The range to repeat runs from the line with "Instruction: Cancel the Visio import wizard" to the last line below, both ends included; give it exactly and without pictures.

Available data START

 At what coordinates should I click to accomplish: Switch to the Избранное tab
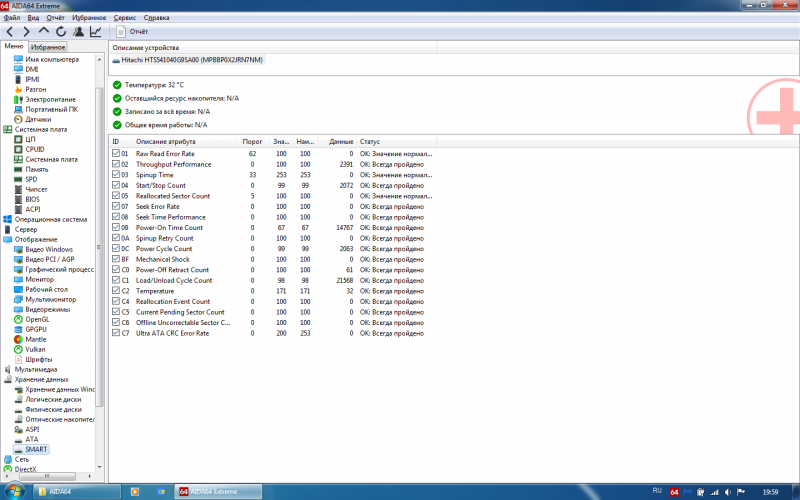point(48,47)
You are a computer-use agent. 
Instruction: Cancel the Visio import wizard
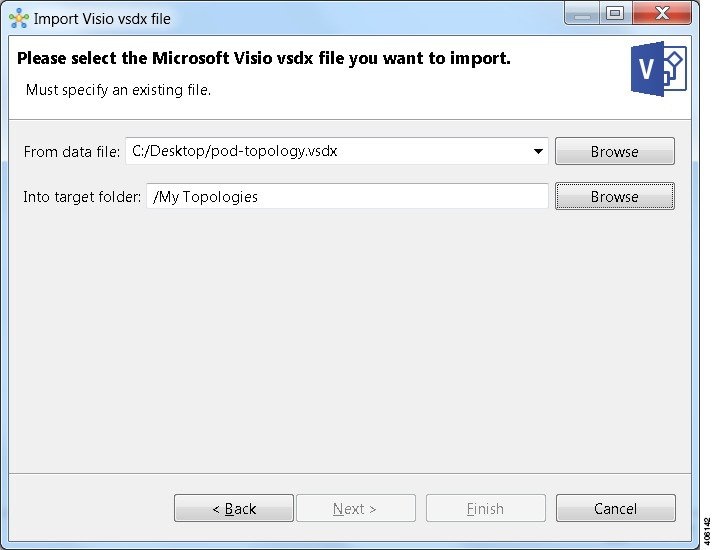[x=615, y=509]
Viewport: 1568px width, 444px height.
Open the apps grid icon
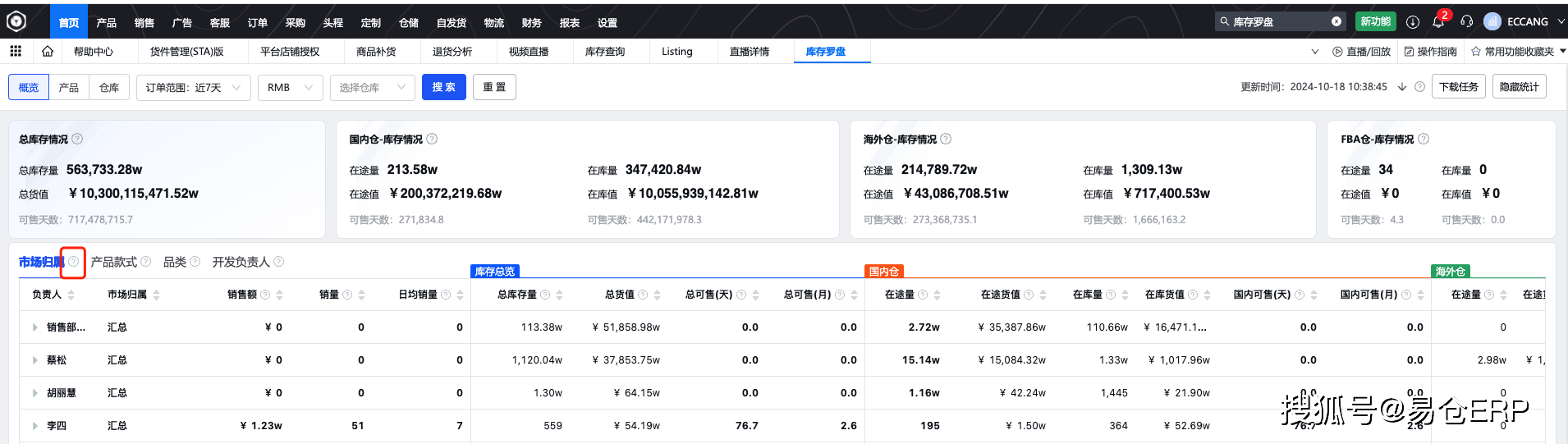16,51
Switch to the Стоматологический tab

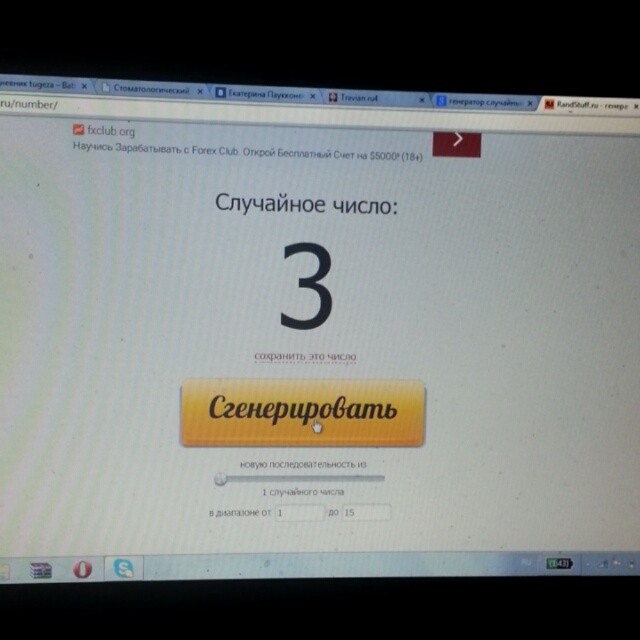point(150,90)
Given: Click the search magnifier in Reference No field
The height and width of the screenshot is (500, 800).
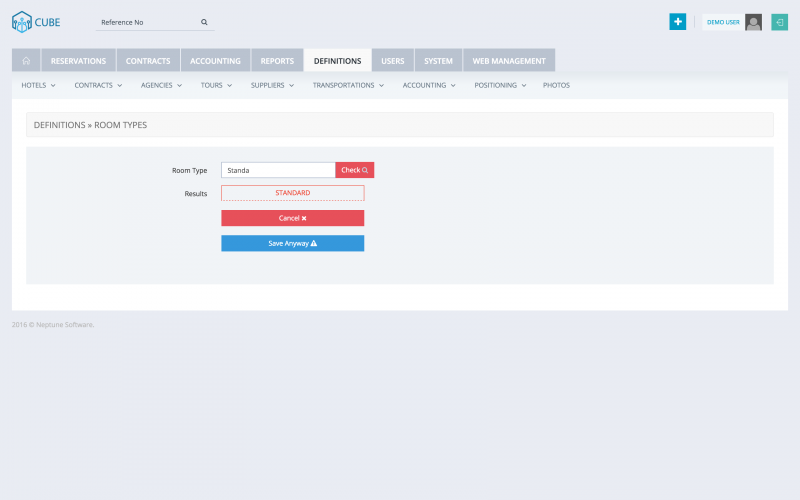Looking at the screenshot, I should 204,22.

Available data END

* **Output of the exercise**
Instruction: Cancel the Visio import wizard
[x=615, y=509]
Viewport: 1568px width, 444px height.
Open the apps grid icon
16,51
Switch to the Стоматологический tab

point(150,90)
Given: Click the search magnifier in Reference No field
The height and width of the screenshot is (500, 800).
Looking at the screenshot, I should 204,22.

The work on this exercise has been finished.